On a flight to Florida for vacation, I sat next to a military veteran who was flying back to his family. For most of the flight he told me about his consulting job that puts him on the road at least two weeks out of every month and traveling to all different states. Did he enjoy it? Sure, it has perks like racking up those frequent flier miles, but the time he spends away from his family is tough and the hours he spends working and traveling takes a toll.

So why does he do it? Because he needs to pay the bills and take care of his family. And because I can’t imagine being miserable in my job everyday, especially when it involves flying in turbulent weather, I thought about how to make the best of a bad situation with the help of my new friend in the seat next to me.

No matter why it is you’re stuck in a job you dislike, here are a few tips on how to make it work until you can find something better suited for you.

Ask yourself what you hate about this job. What my vet friend dislikes most about his job is the amount of travel involved. It takes away from the time he has with his family. Once you can put a list together of what your dislikes are, you have crucial information that will help you land a better job that will make you happier the next time around. The same goes for listing what you do like about the job.

Talk to your supervisor. During college, I was a shy worker who was always hesitant to ask questions or voice my opinion. And then one day, I’d finally gotten the courage to ask for a larger spending budget for a big event I was putting together. The first thing my boss said to me was, “Ask and you shall receive. Don’t ask and you’ll never know.” Ah...such powerful words—and ones that have stuck with me since. Point is, if you have a problem or you’re unhappy with something, talk to your boss if you can’t work it out yourself. It might be an easy fix.

Don’t be a downer. We’ve talked about why it’s important to be positive at work, here. If you’re in an office setting and constantly mouthing off about how your boss is a jerk and the atmosphere is toxic, your co-workers are either going to stop talking to you or you’ll end up bringing them down too! Don’t make it harder for others to do their jobs. Doing so is only going to continue to make your job harder, especially when you have no colleagues who want to chat with you during the day.

Talk to someone or try therapy. Yes, I know some people are against it. Why pay to talk to a professional when you can go to the local pub and talk to a bartender who will supply you with beer and complimentary popcorn. No, but seriously, stop and think whether it’s the job that’s causing all your worries or if it’s some deeper issue that needs to be addressed. Maybe it’s your career entirely and you need a change. Having someone outside of your office and family to talk to can give you great perspective.
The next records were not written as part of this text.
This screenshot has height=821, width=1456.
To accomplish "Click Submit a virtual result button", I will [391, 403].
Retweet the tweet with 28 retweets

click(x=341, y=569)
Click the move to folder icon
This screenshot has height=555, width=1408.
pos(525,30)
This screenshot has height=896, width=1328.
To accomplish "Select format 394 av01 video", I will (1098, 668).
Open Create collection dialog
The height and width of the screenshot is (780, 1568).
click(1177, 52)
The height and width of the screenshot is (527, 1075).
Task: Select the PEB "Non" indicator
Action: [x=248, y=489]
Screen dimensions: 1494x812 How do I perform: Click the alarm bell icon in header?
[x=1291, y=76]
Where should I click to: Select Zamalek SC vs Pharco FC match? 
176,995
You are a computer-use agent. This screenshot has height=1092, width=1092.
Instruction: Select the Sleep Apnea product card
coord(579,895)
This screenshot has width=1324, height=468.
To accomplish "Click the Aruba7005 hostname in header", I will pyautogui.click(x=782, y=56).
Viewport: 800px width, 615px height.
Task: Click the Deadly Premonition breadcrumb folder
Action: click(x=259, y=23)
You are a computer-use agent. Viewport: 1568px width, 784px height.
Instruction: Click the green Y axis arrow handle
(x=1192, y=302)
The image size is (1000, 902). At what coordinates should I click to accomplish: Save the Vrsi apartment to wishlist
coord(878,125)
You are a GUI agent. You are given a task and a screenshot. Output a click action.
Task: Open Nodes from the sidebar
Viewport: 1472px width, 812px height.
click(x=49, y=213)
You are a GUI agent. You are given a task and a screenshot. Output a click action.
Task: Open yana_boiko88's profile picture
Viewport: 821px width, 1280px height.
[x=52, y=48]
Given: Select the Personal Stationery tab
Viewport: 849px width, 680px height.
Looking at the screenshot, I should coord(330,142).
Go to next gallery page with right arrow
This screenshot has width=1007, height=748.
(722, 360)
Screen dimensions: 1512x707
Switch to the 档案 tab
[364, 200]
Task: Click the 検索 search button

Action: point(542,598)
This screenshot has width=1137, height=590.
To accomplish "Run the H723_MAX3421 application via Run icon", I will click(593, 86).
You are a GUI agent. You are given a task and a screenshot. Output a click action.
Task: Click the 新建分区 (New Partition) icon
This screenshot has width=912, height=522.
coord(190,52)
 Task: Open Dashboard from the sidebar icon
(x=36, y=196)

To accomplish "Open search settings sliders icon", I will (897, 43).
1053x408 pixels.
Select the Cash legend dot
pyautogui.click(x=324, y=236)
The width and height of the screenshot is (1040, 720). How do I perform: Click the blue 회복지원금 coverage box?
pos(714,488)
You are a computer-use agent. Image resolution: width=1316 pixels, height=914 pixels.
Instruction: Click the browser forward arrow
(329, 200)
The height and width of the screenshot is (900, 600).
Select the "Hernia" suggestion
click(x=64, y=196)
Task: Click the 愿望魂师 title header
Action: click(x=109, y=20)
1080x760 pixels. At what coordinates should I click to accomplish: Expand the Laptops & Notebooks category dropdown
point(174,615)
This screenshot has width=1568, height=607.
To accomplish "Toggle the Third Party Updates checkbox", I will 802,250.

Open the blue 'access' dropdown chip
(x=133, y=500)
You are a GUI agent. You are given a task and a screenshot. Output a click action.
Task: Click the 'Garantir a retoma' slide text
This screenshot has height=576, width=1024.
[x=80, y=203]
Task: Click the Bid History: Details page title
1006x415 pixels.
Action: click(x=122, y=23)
Spend more time on hobbies. How does the saying go? Work to live, don’t live to work? Carve out some time for something you enjoy. My friend on the plane told me he enjoys writing. Although he never studied creative writing in school, it gives him a sense of peace being able to write about his experiences in the military. So during his flights, he takes out his laptop and spends time writing short stories. Figure out what you enjoy and what you can do that will take your mind off the job.

Quit. I know this goes against what I said in the beginning of this post but if your job really is killing you, and I mean physically giving you ulcers, it’s time to leave. Sometimes surviving does mean throwing in the towel.